= WHAT TO WORK ON =
Copy out the records from the line containing "This screenshot has height=406, width=1542." through the line containing "point(208,29)", with no changes, and leave out the pictures.

= ENTRIES SUPPLIED =
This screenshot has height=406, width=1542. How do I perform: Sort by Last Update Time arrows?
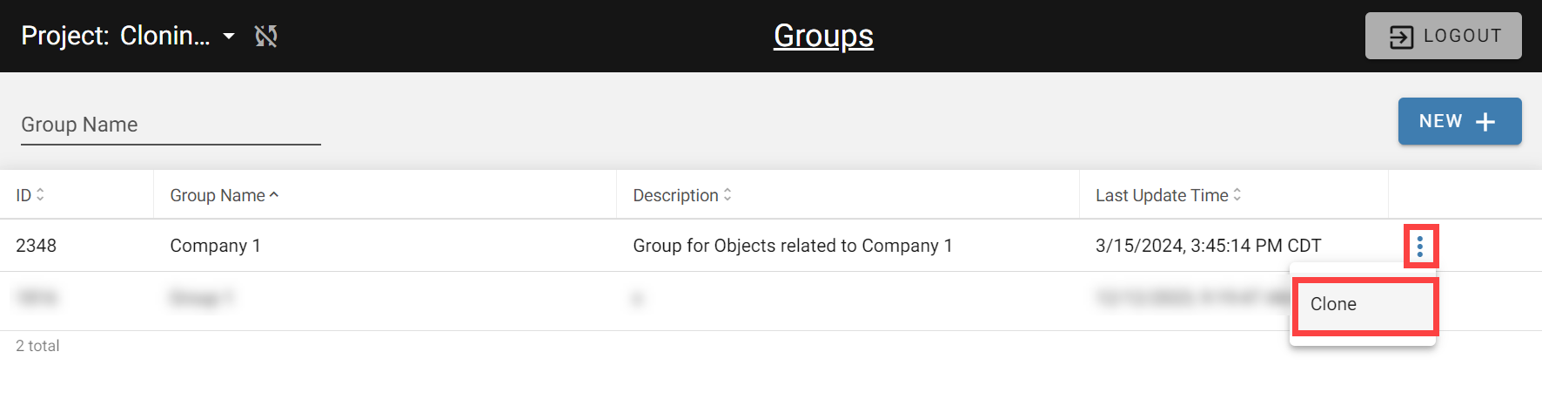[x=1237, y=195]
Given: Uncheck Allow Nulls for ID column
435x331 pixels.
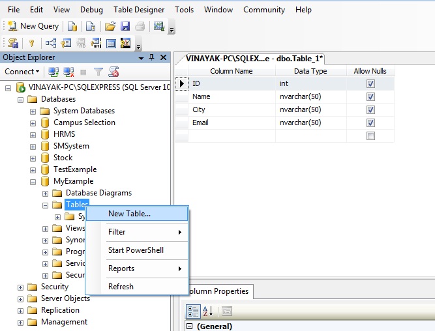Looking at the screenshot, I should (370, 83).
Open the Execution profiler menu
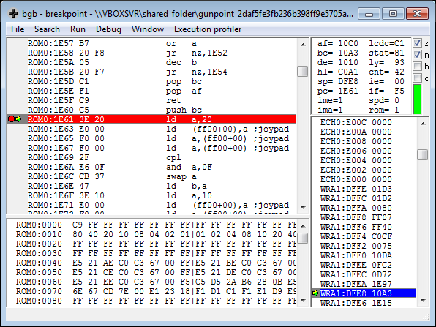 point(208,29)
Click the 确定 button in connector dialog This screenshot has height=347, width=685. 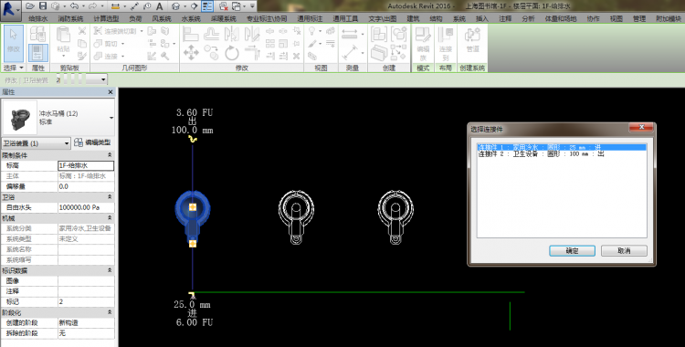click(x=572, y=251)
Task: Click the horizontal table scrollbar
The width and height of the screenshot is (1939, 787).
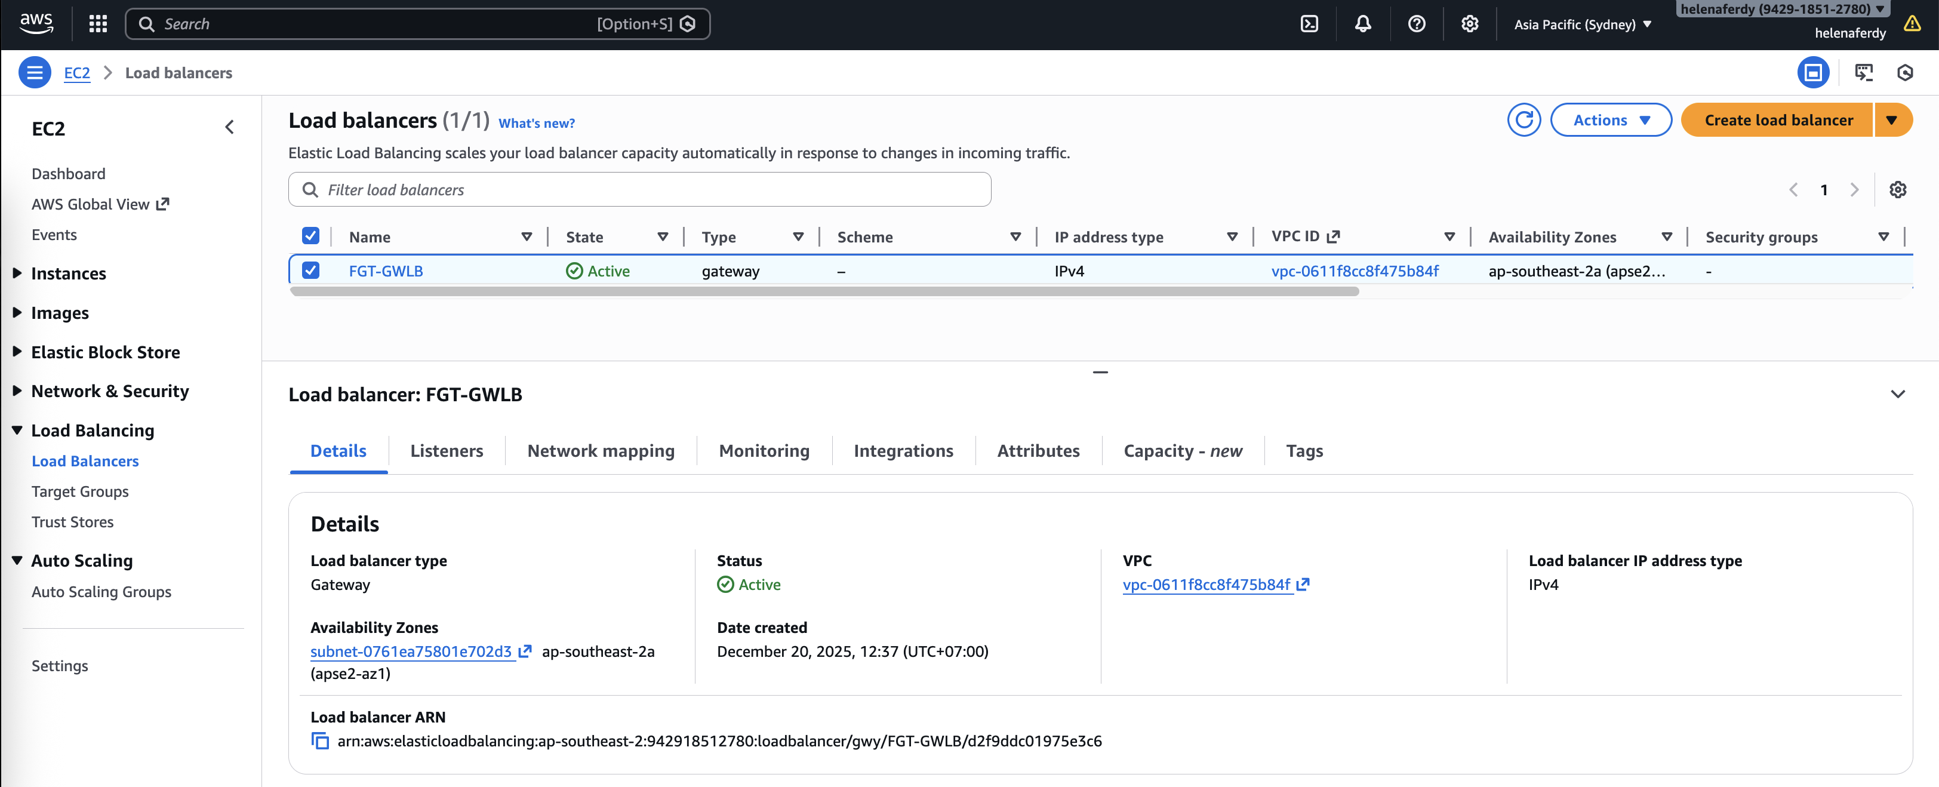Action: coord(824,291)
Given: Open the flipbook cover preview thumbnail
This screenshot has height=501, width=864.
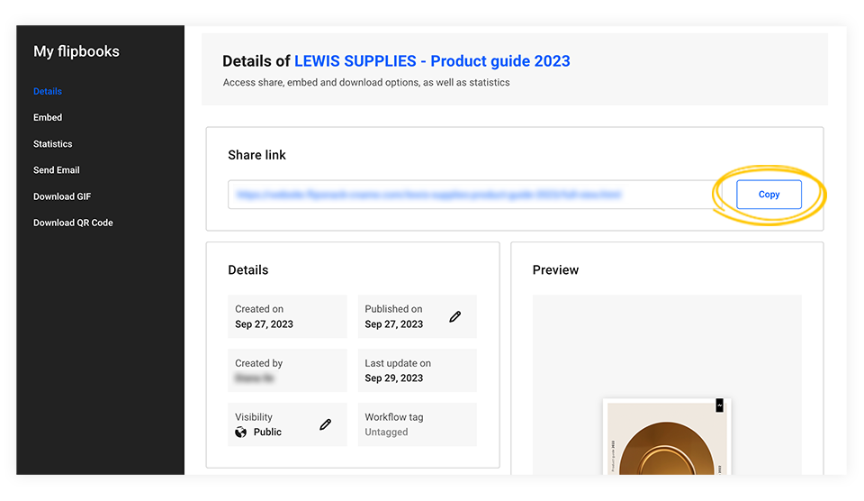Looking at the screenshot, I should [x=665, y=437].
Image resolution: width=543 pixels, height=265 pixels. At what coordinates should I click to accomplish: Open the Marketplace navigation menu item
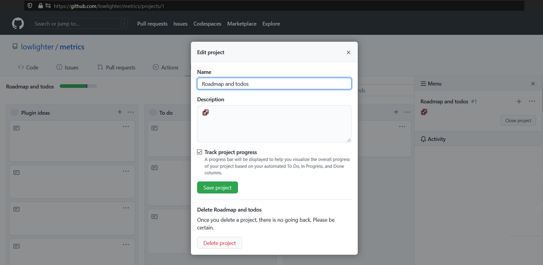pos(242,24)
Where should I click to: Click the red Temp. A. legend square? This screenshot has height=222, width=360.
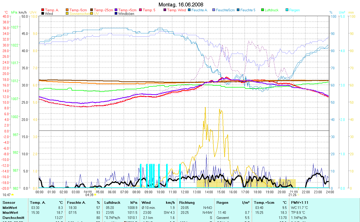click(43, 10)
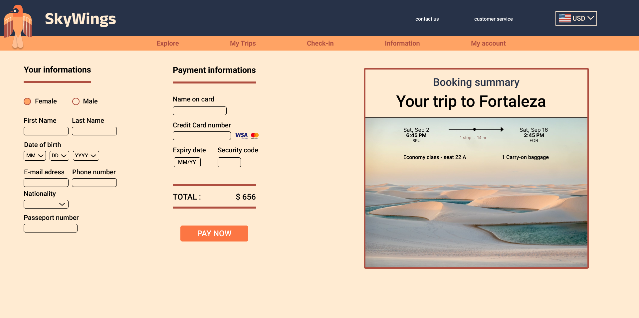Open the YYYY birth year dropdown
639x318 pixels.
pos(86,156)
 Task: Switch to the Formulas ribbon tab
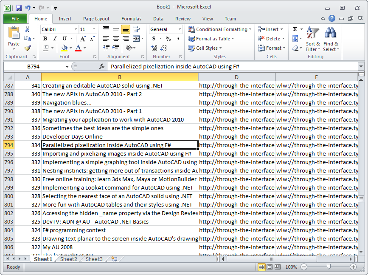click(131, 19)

...

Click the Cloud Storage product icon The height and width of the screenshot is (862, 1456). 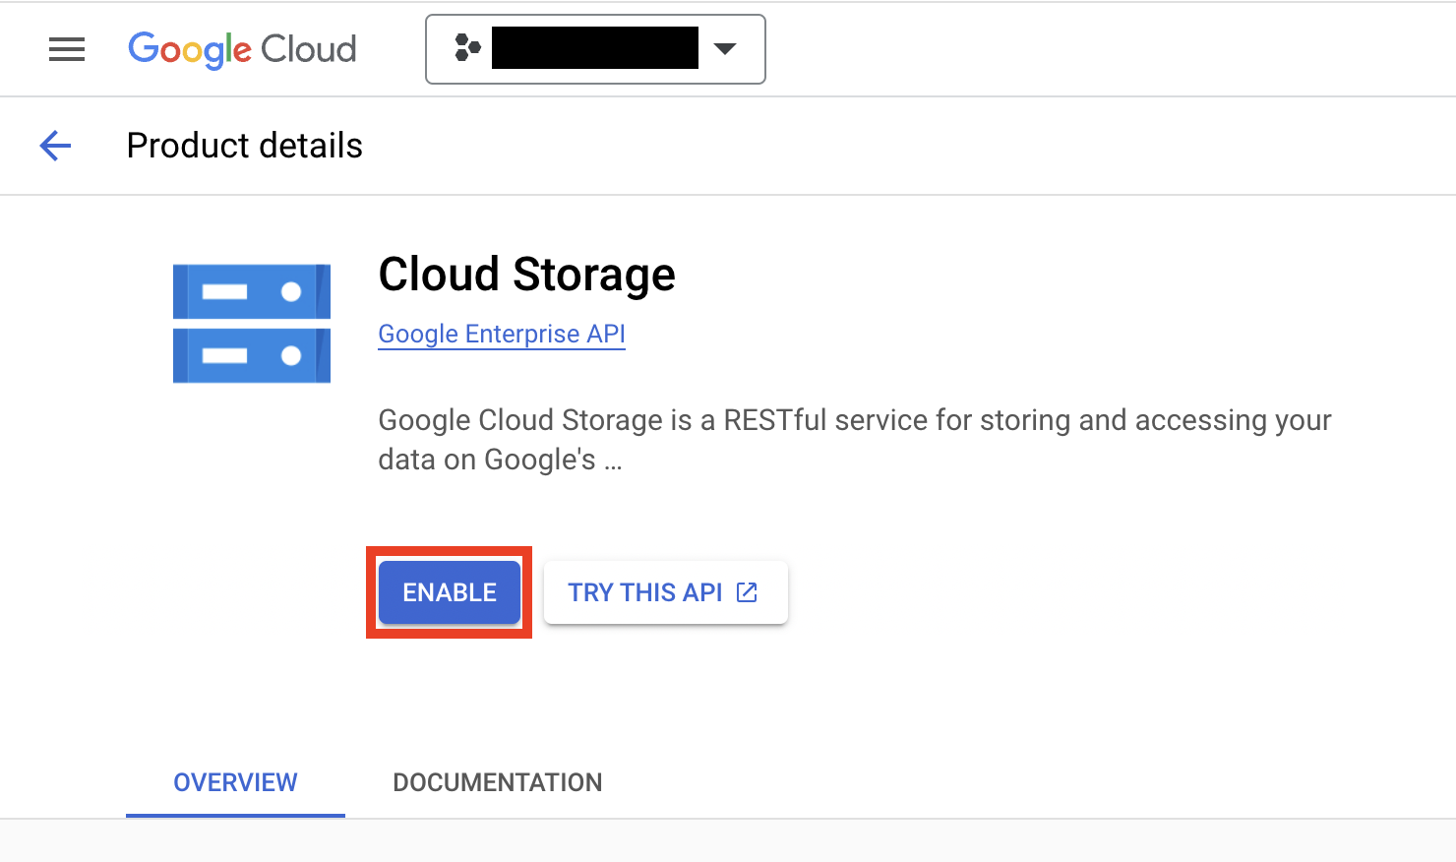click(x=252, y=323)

= RESULT OF THIS EXERCISE =
This screenshot has height=406, width=1542. How do I perform: Sort by Last Update Time arrows?
[x=1237, y=195]
Given: Uncheck Allow Nulls for ID column
435x331 pixels.
Looking at the screenshot, I should (370, 83).
Open the Execution profiler menu
 point(208,29)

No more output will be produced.